[Stored records]
####

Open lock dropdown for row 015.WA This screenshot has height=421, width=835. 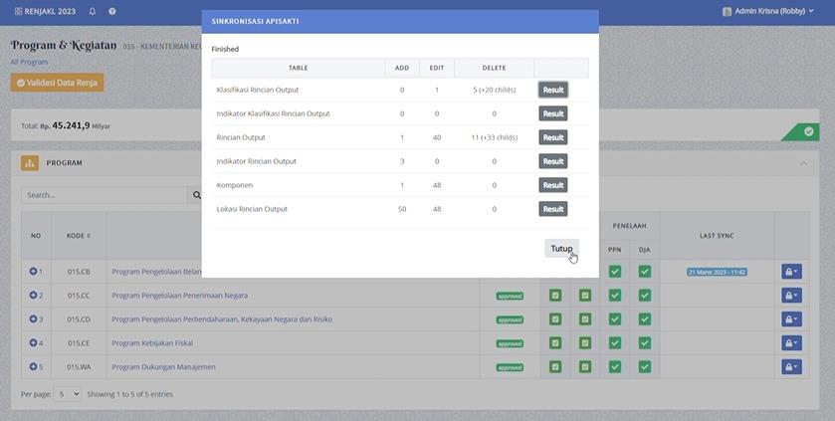(x=791, y=367)
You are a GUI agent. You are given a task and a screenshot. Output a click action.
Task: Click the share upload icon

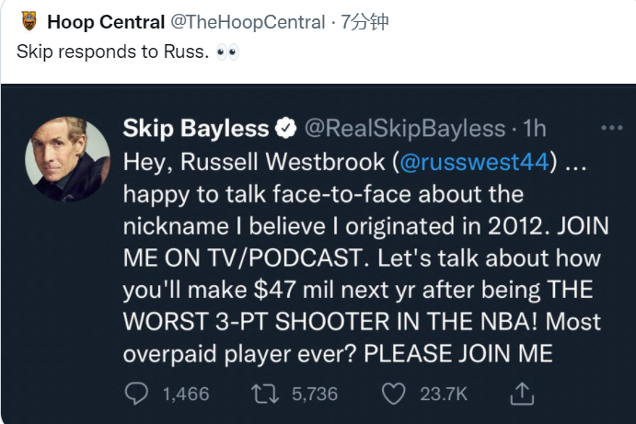pyautogui.click(x=521, y=394)
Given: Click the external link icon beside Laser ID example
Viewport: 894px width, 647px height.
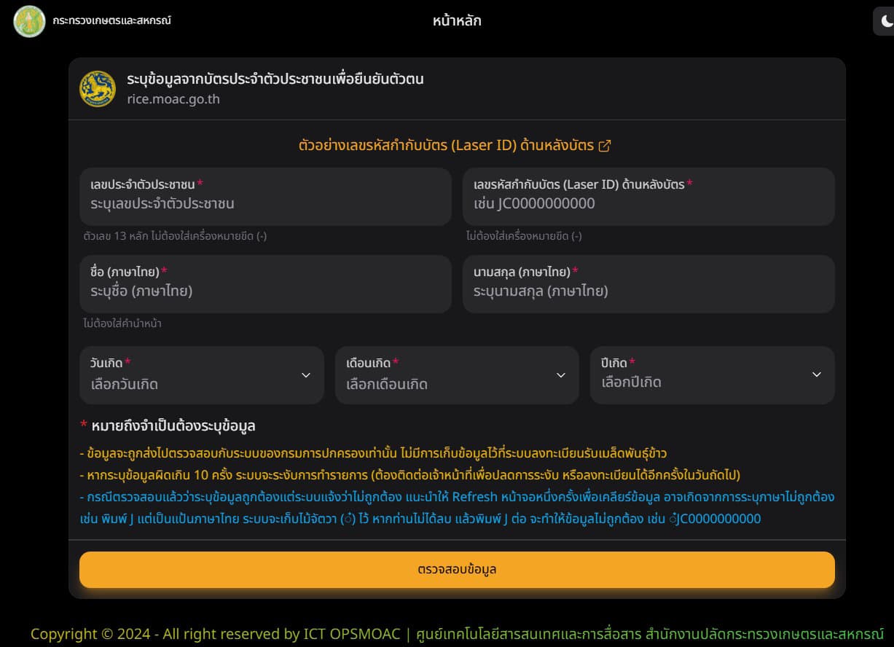Looking at the screenshot, I should click(604, 146).
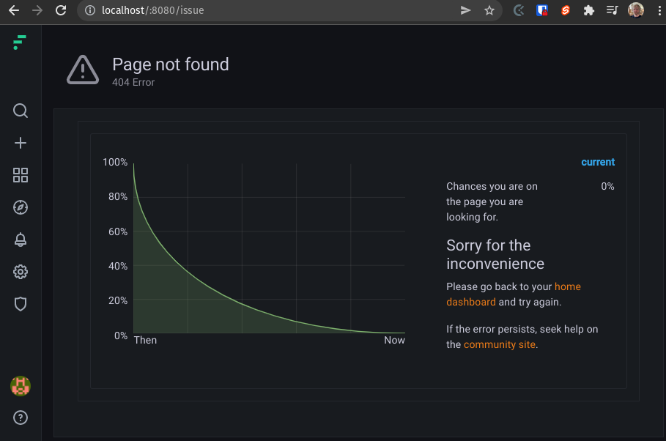Select the Explore compass icon
The height and width of the screenshot is (441, 666).
[x=20, y=207]
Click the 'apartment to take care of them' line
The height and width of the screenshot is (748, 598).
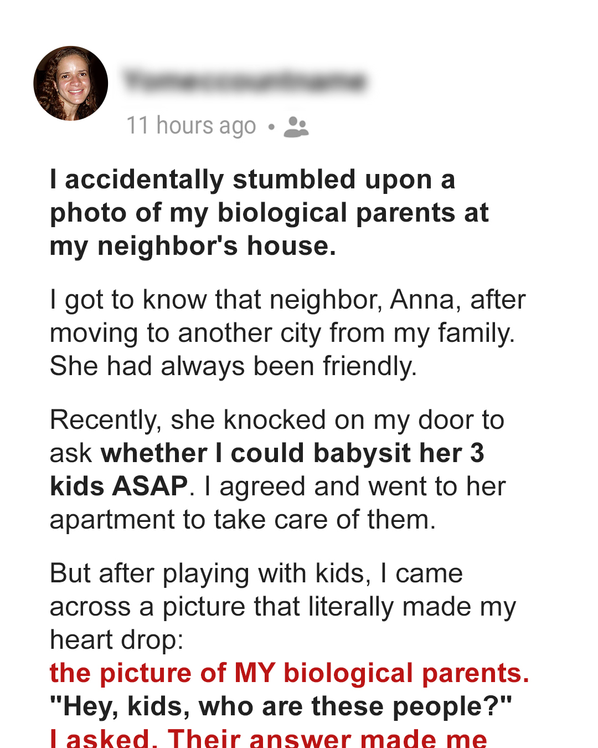(243, 520)
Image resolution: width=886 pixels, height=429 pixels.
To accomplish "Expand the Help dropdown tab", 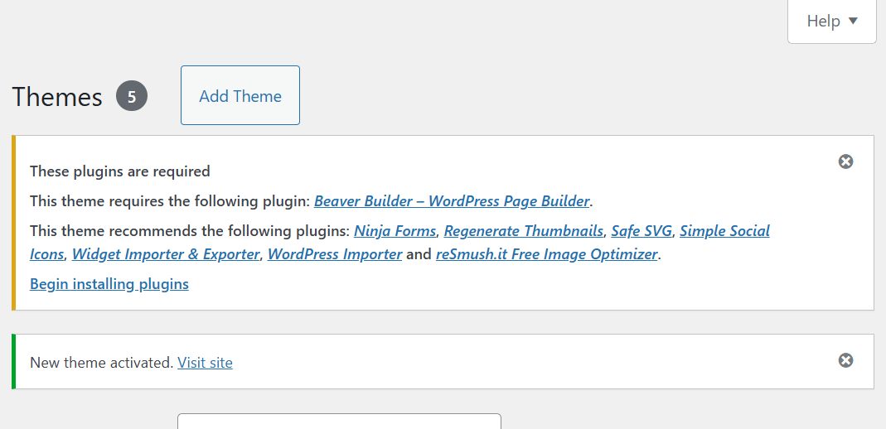I will (832, 22).
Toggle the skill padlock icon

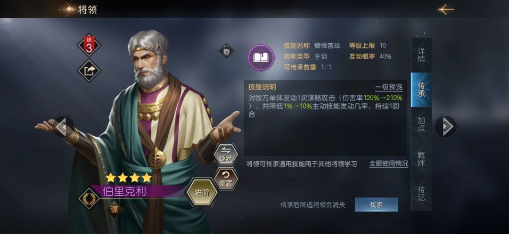(226, 51)
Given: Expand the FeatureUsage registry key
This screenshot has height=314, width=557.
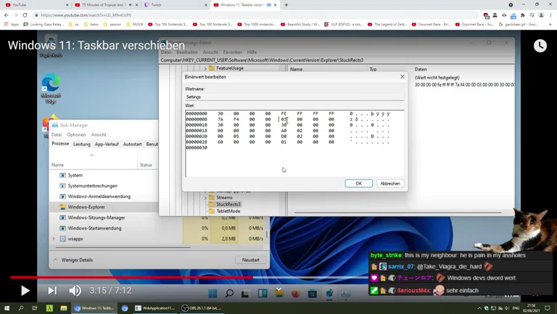Looking at the screenshot, I should coord(204,68).
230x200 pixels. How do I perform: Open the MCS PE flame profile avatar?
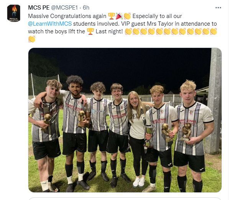(x=14, y=13)
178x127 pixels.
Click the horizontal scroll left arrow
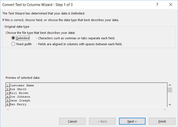pyautogui.click(x=8, y=109)
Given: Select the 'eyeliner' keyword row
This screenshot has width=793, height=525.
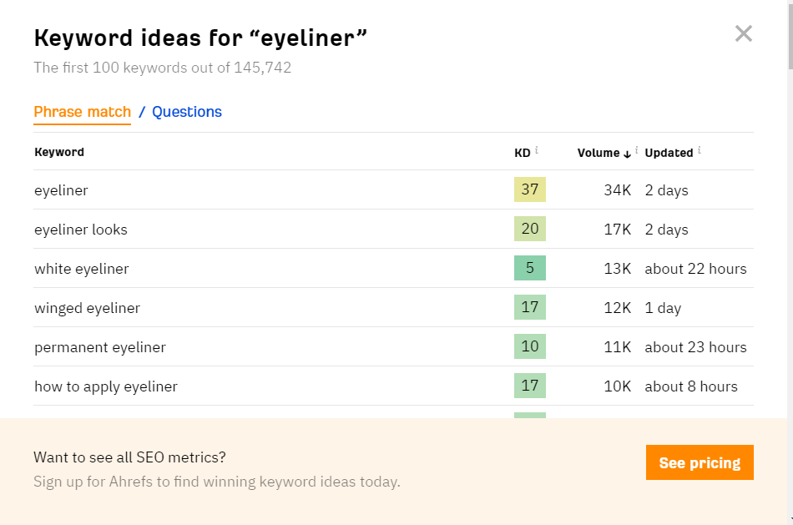Looking at the screenshot, I should [61, 190].
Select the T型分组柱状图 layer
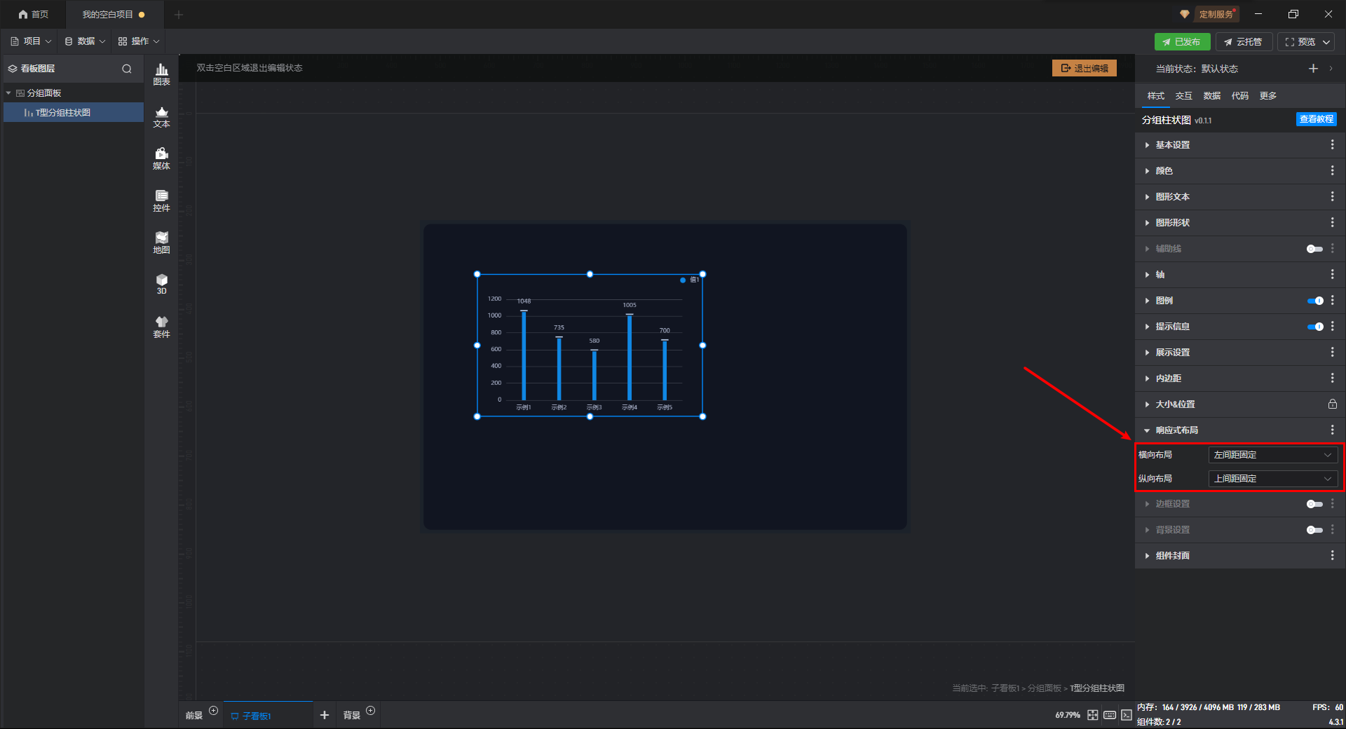This screenshot has width=1346, height=729. pos(63,113)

####

### Exercise
The lines to copy begin with the one containing "This screenshot has width=793, height=525." and end with the last line of the entries above; copy them exactly, minus the pictures.

### Solution for this exercise
This screenshot has width=793, height=525.
Looking at the screenshot, I should [61, 190].
Select the T型分组柱状图 layer
This screenshot has width=1346, height=729. pos(63,113)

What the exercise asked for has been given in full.